The production of hydrogen by electrolysis of water, which would theoretically be the cleanest way to make hydrogen, if this electricity comes from renewable sources,
requires 50 to 85 kWh of electricity to produce 1kg of hydrogen
1kg of hydrogen contains 33kWh of potential energy.
But the use of this energy in a fuel cell gives back less than 90% and sometimes barely 75%
Vehicles are considered to consume 1kg of hydrogen to cover 100km, i.e. 33kwh
However, a hydrogen vehicle is nothing other than an electric vehicle whose source of electricity is a fuel cell ...

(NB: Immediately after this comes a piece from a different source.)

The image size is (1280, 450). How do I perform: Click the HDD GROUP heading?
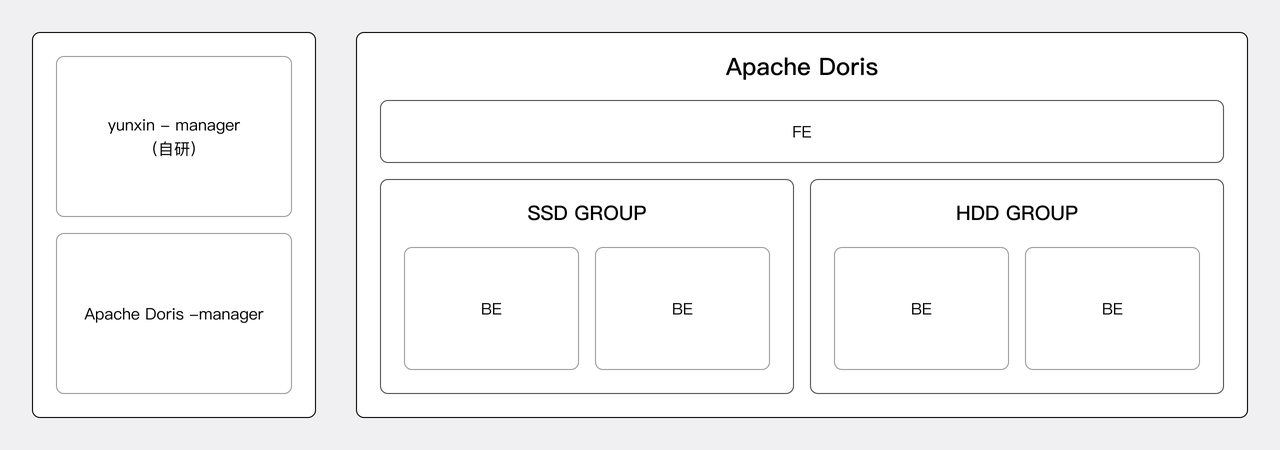click(1016, 213)
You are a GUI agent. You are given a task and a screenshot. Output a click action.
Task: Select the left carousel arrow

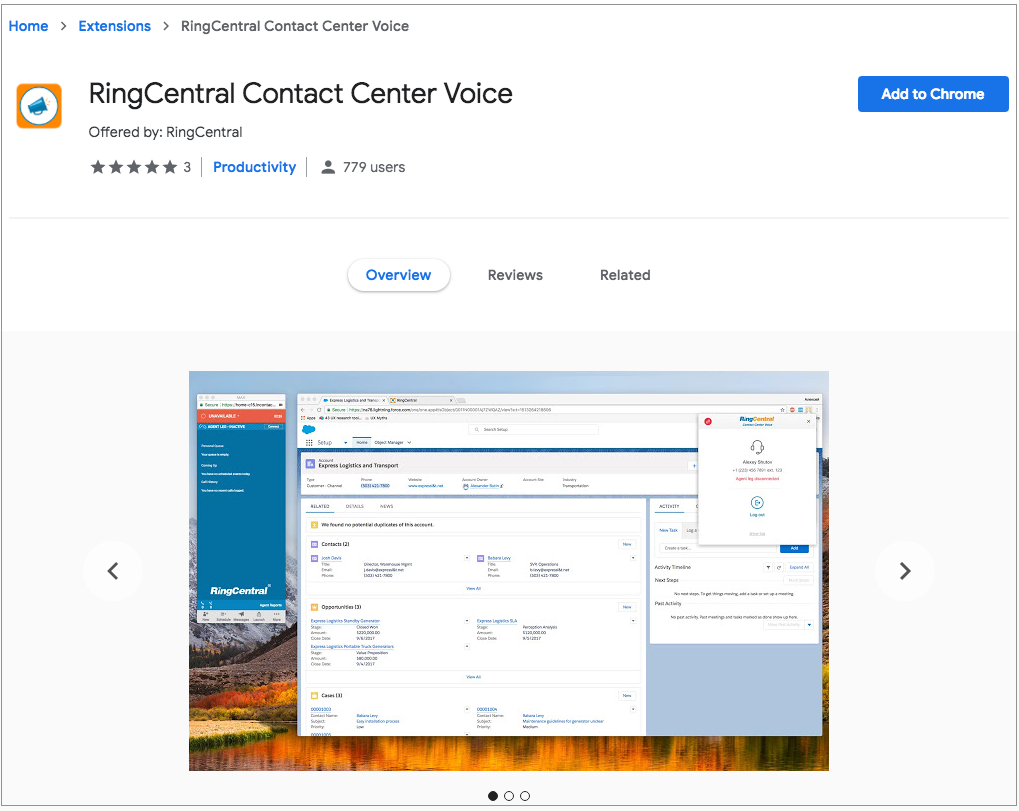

The TESLA Model S, equivalent in size to the Toyota Mirai is 4 times more powerful but only consumes 20kWh per 100km
This represents a huge difference in performance ...
Must we use 85kWh of electricity (preferably from renewable origin) to run a Mirai over 100km, or use this same amount of energy to fill the entire Tesla battery and drive 400km ...
Especially since the TESLA has been marketed for more than 2 years worldwide and recharges on any socket outlet at public or industrial tariff or on the network of Superchargers deployed at its expense by the manufacturer which offers free of charge recharging to its customers, recharging takes place between 20 minutes and less than an hour ...
Preparations for the hydrogen economy have been underway for many years. It started with "relaxation" of safety standards which originally considered that transporting 500g of hydrogen required precautionary measures contrary to its use in a fast vehicle ...
All technical, economic, ecological data are final.
The hydrogen economy is not viable.
... unless you subsidize it
There is a race between energy storage on battery and energy storage in the form of hydrogen. But the battery is already operational and economically viable ...
All that remains is the question of the recharging time that many research laboratories think they have solved thanks to nanotechnologies, to promise us batteries, hybrid between the battery and the capacitor, rechargeable in a few seconds.
These batteries will be in point before the development of the hydrogen sector.